2. Create Website for the Subdomain in CyberPanel
- Login to CyberPanel:
https://<your-server-ip>:8090. - Go to Websites → Create Website.
- Enter details:
- Domain:
vault.yourdomain.com - Owner:
adminor any user - PHP Version: Any (not used for proxy)
- Domain:
- Click Create Website.
[Screenshot: CyberPanel Create Website Page]
CyberPanel will generate a virtual host for this subdomain.
3. Setup Reverse Proxy in OpenLiteSpeed
CyberPanel uses OpenLiteSpeed (OLS). We’ll configure OLS to forward requests from vault.yourdomain.com → Vaultwarden container.
- Open OLS admin panel:
https://<your-server-ip>:7080- Login with the credentials set during CyberPanel install.
Add External App
- Navigate: Virtual Hosts → vault.yourdomain.com → External App → Add.
- Fill in:
- Type: Web Server
- Name:
vaultwarden - Address:
127.0.0.1:8062 - Leave other defaults → Save.
Add Proxy Context
- Still in
vault.yourdomain.comvhost → Context → Add. - Fill in:
- Type: Proxy
- URI:
/ - External App:
vaultwarden - Enable WebSocket Proxy: Yes (important for Vaultwarden real-time features)
- Save.
- Restart OLS gracefully from the top menu.

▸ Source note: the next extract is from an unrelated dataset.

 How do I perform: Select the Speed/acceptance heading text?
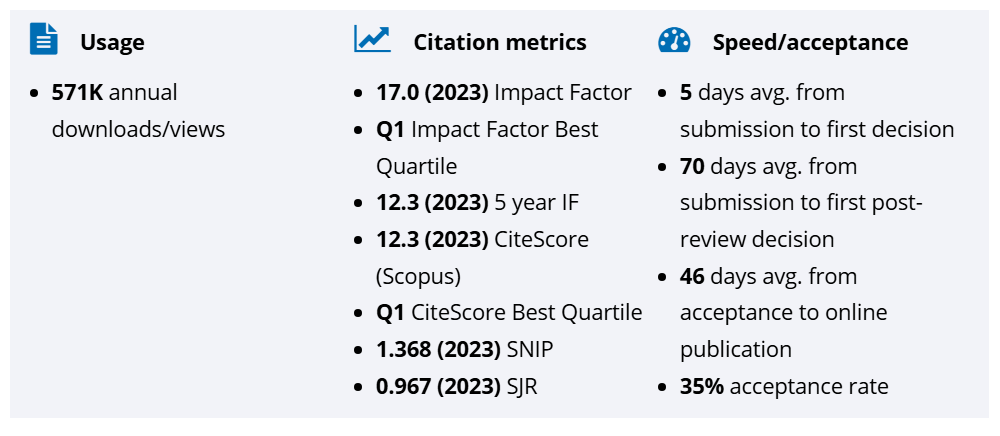(810, 42)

4. Enable SSL for Your Subdomain
Back in CyberPanel:
- Go to Websites → List Websites → vault.yourdomain.com → Manage.
- Scroll to SSL → Issue SSL.
- CyberPanel will request and install a free Let’s Encrypt SSL certificate.
Now your Vaultwarden will be available securely at:
5. Test Your Setup
- Open browser:
https://vault.yourdomain.com→ Vaultwarden login page should load. - Run a quick check from the server:
curl-v http://127.0.0.1:8062/You should see Vaultwarden HTML output.
- Logs for debugging:
- OpenLiteSpeed logs:
/usr/local/lsws/logs/error.log - Vaultwarden logs:
docker logs vaultwarden
- OpenLiteSpeed logs:
Troubleshooting Tips
- 502 Bad Gateway: Check that
127.0.0.1:8062is correct. Rundocker psand confirm Vaultwarden is mapped. - SSL issue: Ensure DNS propagation completed before issuing SSL.
- WebSockets not working: Confirm WebSocket Proxy is enabled in OLS context.
Final Result
Your Vaultwarden instance is now secured and accessible via your custom domain:
https://vault.yourdomain.com
All traffic is encrypted with Let’s Encrypt, and you no longer need to expose raw IP + port.
Why Use CyberPanel for Proxying?
- Free SSL management via Let’s Encrypt.
- Easy domain/subdomain handling.
- Built-in OpenLiteSpeed reverse proxy.
This makes CyberPanel a great companion when hosting Dockerized apps like Vaultwarden.